Hernandez hit .267/.316/.491 with 25 home runs over 535 plate appearances with the Jays in 2022, continuing his string of somewhat quietly productive seasons. Since the start of the 2018 season, Hernandez has hit 121 homers and slashed .263/.321/.499, which works out to a solidly above-average 120 wrRC+. Hernandez won Silver Slugger honors in both 2020 and 2021, and was also named to his first All-Star team in 2021.
Despite all these pluses, the Jays felt Hernandez was expendable as part of their effort to add more defense, quickness, and left-handed hitting balance to the lineup. While Hernandez’s speed is perhaps underrated, his glovework as a corner outfielder drew mixed reviews at best, and such major public defensive metrics as Outs Above Average (-5), UZR/150 (-5.3) and Defensive Runs Saved (-3) all gave him subpar marks as a right fielder in 2022. Hernandez’s offensive production is also somewhat one-dimensional — he brings plenty of power and hard contact, but also a lot of swing-and-miss without many walks.
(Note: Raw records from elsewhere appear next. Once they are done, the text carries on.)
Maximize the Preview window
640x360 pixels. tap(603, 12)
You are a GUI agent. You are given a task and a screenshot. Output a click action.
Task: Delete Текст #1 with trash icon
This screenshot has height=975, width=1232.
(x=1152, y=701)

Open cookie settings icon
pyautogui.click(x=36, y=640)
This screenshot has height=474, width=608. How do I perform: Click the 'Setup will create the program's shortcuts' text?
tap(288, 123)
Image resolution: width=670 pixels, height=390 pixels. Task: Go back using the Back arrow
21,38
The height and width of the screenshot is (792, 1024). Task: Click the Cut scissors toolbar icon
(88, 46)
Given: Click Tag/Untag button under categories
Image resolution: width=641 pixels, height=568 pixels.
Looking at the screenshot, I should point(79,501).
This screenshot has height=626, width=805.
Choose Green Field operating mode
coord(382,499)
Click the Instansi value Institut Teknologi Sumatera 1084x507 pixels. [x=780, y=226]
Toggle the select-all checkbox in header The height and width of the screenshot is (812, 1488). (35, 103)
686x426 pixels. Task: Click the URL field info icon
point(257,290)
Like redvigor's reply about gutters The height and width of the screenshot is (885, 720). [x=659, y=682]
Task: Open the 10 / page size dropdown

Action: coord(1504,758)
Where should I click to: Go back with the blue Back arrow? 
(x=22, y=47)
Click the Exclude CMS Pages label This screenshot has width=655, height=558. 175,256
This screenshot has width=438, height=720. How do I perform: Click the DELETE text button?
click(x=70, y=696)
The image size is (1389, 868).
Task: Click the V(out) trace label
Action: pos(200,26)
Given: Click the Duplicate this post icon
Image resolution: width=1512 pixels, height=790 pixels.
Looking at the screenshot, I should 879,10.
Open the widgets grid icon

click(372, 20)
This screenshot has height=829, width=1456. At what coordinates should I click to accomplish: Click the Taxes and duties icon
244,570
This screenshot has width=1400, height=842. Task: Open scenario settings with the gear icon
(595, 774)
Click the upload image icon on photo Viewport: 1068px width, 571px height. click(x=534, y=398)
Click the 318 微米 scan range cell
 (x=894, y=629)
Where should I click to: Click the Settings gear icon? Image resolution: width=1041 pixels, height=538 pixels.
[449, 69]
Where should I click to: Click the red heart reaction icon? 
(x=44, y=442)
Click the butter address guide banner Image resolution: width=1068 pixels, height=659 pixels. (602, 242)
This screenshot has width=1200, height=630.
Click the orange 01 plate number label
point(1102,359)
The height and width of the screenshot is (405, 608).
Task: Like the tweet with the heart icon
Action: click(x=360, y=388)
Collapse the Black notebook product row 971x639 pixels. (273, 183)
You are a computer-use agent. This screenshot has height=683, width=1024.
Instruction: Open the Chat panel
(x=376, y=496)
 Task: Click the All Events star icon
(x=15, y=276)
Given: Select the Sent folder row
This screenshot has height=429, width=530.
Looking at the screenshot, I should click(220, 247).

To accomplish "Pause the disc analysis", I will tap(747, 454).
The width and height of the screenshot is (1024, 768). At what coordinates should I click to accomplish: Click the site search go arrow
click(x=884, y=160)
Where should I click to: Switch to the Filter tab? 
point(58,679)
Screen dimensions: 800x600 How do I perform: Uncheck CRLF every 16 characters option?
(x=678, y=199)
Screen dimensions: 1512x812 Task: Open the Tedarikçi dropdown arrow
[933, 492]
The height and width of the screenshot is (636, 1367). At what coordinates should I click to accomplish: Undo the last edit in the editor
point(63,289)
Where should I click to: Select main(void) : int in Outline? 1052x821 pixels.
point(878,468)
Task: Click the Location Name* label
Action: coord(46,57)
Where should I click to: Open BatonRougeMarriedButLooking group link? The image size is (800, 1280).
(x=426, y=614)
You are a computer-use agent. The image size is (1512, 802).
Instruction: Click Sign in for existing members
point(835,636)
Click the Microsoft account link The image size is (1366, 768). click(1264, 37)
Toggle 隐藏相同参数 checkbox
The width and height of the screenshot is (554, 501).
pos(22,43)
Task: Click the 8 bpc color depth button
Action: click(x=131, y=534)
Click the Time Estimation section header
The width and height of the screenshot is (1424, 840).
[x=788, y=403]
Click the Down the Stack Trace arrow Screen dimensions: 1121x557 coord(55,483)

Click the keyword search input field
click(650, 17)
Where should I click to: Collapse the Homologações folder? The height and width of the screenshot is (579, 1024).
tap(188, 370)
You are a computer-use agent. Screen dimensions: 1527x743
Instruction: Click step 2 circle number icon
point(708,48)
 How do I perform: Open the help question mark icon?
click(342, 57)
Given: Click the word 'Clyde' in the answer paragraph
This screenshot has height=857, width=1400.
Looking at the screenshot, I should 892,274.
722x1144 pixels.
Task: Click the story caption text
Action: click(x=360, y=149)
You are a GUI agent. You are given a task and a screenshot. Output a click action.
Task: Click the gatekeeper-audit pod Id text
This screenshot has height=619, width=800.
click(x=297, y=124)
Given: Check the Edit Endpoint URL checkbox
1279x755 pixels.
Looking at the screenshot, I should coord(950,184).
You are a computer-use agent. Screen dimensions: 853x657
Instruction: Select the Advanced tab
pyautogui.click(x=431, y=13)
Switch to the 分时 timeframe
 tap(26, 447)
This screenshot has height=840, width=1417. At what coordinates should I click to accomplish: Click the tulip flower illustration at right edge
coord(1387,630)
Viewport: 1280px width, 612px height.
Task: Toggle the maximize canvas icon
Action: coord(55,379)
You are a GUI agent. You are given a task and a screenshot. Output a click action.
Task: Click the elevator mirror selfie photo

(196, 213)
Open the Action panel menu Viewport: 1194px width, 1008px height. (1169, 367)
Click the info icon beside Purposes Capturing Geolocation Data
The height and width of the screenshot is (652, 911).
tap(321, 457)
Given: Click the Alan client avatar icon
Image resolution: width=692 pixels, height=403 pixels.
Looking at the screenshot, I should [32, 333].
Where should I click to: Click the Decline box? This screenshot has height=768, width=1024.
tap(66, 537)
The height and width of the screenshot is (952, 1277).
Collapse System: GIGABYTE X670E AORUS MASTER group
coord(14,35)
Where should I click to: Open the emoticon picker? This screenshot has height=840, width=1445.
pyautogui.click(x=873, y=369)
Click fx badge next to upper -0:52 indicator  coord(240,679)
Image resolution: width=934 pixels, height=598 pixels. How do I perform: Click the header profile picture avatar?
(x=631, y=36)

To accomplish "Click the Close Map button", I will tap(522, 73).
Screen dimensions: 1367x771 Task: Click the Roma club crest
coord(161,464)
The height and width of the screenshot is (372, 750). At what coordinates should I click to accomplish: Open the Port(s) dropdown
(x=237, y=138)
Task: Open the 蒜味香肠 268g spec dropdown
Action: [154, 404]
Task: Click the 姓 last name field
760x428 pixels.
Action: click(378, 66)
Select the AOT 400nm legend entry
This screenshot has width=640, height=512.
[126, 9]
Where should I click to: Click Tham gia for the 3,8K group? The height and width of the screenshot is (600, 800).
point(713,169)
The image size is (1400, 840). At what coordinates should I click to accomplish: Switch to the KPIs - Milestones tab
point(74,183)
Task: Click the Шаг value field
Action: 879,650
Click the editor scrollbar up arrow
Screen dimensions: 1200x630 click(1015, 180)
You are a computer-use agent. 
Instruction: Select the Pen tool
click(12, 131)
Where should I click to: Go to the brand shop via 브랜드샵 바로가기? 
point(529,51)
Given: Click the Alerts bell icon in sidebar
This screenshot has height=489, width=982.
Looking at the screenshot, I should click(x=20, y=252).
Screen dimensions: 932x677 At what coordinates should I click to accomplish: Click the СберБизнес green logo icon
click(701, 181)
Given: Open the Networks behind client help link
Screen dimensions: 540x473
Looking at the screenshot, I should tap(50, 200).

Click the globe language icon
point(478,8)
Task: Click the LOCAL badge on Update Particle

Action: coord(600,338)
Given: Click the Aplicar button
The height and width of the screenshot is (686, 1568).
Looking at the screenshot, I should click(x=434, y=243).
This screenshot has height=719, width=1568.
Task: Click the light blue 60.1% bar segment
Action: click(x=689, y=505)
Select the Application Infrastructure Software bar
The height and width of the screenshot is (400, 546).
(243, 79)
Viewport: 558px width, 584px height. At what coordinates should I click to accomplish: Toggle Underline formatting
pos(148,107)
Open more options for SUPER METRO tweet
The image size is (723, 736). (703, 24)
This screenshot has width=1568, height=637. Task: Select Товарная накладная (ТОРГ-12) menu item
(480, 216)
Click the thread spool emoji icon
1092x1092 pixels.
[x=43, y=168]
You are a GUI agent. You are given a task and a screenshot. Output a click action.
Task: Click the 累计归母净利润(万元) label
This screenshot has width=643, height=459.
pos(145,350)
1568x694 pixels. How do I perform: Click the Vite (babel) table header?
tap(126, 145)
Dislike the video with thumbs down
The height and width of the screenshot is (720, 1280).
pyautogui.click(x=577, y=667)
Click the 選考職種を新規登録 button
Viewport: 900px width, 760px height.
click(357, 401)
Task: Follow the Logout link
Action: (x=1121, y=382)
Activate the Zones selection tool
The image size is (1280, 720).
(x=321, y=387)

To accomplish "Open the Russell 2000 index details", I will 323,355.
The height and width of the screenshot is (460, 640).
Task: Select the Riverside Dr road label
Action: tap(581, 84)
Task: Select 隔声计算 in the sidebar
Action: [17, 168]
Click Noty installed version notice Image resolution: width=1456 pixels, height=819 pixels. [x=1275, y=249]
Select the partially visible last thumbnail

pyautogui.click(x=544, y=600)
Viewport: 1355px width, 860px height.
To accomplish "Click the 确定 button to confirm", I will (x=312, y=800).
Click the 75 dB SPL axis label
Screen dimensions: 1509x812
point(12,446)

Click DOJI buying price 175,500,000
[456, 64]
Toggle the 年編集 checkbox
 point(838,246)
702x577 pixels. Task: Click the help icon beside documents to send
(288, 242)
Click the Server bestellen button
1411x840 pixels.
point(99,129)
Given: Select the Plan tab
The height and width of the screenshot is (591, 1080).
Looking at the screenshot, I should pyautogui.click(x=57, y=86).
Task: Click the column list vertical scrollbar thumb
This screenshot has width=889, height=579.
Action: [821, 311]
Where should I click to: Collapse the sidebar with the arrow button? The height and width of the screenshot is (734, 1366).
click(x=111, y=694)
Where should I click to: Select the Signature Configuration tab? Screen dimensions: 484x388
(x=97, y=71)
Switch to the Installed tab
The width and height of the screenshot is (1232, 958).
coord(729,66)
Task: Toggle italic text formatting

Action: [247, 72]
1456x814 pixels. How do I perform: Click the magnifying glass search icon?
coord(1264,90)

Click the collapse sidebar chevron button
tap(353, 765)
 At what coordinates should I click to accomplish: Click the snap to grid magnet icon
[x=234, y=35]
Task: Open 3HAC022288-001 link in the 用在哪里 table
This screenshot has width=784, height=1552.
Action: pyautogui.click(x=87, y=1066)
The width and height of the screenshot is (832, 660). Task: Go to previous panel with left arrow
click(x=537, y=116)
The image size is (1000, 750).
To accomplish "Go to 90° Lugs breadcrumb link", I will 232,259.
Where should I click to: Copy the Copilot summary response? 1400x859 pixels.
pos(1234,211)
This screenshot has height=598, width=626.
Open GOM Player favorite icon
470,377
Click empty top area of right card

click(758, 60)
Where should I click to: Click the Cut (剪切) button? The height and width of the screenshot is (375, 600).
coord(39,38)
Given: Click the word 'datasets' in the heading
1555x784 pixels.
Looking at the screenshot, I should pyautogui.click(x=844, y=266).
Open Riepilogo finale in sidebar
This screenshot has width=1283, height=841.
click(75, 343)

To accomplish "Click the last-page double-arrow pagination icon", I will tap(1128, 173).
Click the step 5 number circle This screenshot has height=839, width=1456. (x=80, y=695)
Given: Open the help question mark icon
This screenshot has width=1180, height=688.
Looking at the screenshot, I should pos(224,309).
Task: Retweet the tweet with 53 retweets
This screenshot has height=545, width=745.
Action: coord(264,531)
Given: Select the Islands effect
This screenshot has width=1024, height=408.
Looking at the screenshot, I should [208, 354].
Since arbiters generally tend to look more at traditional counting stats than advanced metrics, the drop from Hernandez’s 2021 numbers (32 homers, 116 RBI, .296 average) to his 2022 number could explain why the panel ruled in favor of the Mariners. Hernandez will still receive a nice raise from his $10.65MM salary in 2022, and barring an extension with the M’s at some point, he’ll look to deliver a good platform season to set him up for a hefty multi-year contract next offseason.
With Hernandez’s case now decided, Seattle’s arbitration business has concluded for the winter. The club didn’t reach an agreement with three players prior to the figure-exchange deadline, but the Mariners ended up winning their hearings with Hernandez and Diego Castillo, and reaching a three-year extension with Dylan Moore.